The UK has offered to make a direct bilateral loan to the Irish Republic in addition to contributing to EU and IMF loans, the BBC has learned.
Sources in the government sources say it wants “to help a friend in need”.
Although final figures will not be known for some days, BBC political editor Nick Robinson believes the UK will contribute around £7bn in total.
The Irish prime minister has confirmed that the Republic of Ireland and the EU have agreed a financial rescue package.
The cost of the direct British loan to Ireland is expected to be “in the low billions” and will be in the form of contingency loans which the government expects to see paid back.
Chancellor George Osborne is expected to make a statement in the Commons on Monday.
Sweden has also agreed to make a direct loan to the Irish.
On Tuesday, Mr Osborne said the UK was “ready to support Ireland” in achieving economic stability, if it asked for help.
He said it was in the UK’s national interest that its neighbour had a successful economy.
“Britain stands ready to support Ireland on the steps it needs to take to bring about that stability,” he said following a meeting of European finance ministers.
Former Conservative minister and Eurosceptic MP John Redwood expressed his concern over the move.

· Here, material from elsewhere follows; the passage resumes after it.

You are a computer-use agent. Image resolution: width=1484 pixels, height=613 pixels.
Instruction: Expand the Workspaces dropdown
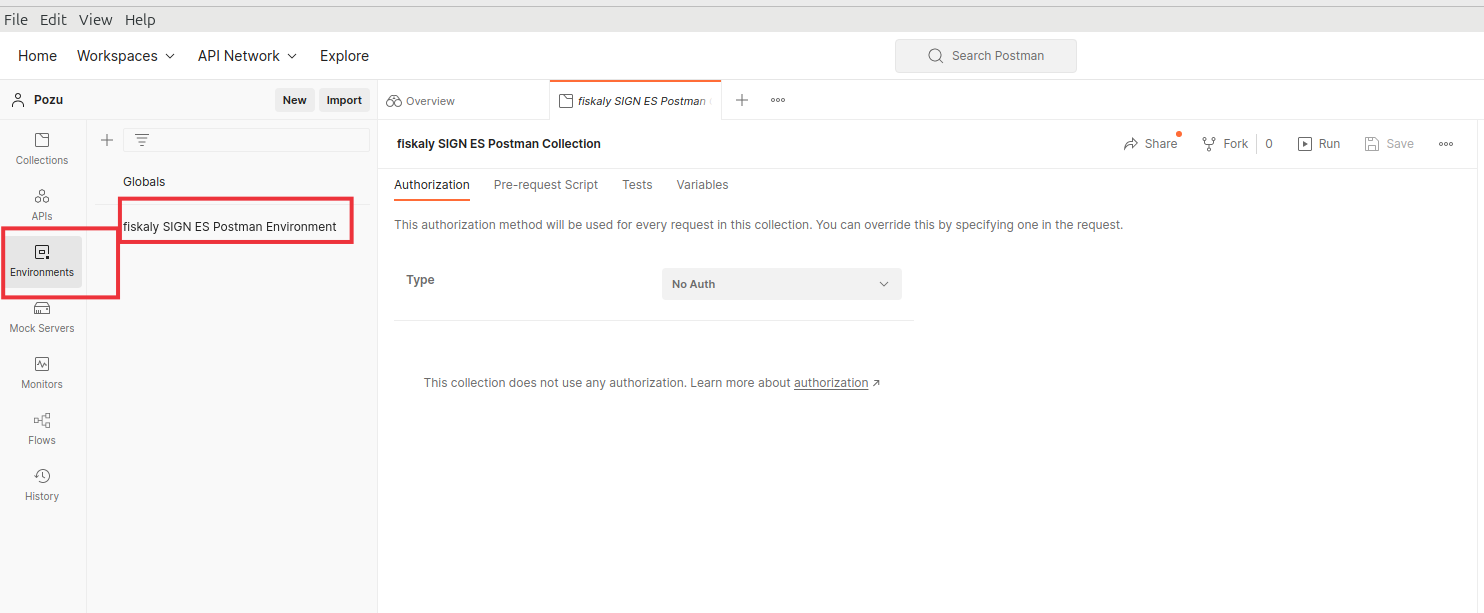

“When we hear about it in the House, I’m sure many of us will want to know why, how much, how long are we out of the money, what are the prospects of being repaid, what is the interest rate,” he said.
“Of course this will be money we have to borrow ourselves, because we don’t have any money. All the money we’re spending on top of traditional programmes is borrowed.”
Our political editor said Mr Osborne and Prime Minister David Cameron had taken a decision at last week’s G20 summit in Seoul that the UK would be ready to promise £7bn in loans as part of any Irish rescue plan.
Taoiseach Brian Cowen said the amount and terms of the deal would be negotiated in the coming days with the EU and the IMF.
Irish Finance Minister Brian Lenihan said the amount would be less than 100bn euros (£85bn).
EU Finance Commissioner Olli Rehn, speaking in Brussels, said the loans would be provided to the Irish Republic over a three-year period.
The global financial crisis has dealt the Irish Republic a hard blow.
Once known as the Celtic Tiger for its strong economic growth – helped by low corporate tax rates – a property bubble burst, leaving the country’s banks with huge liabilities and pushing up the cost of borrowing for them and the government.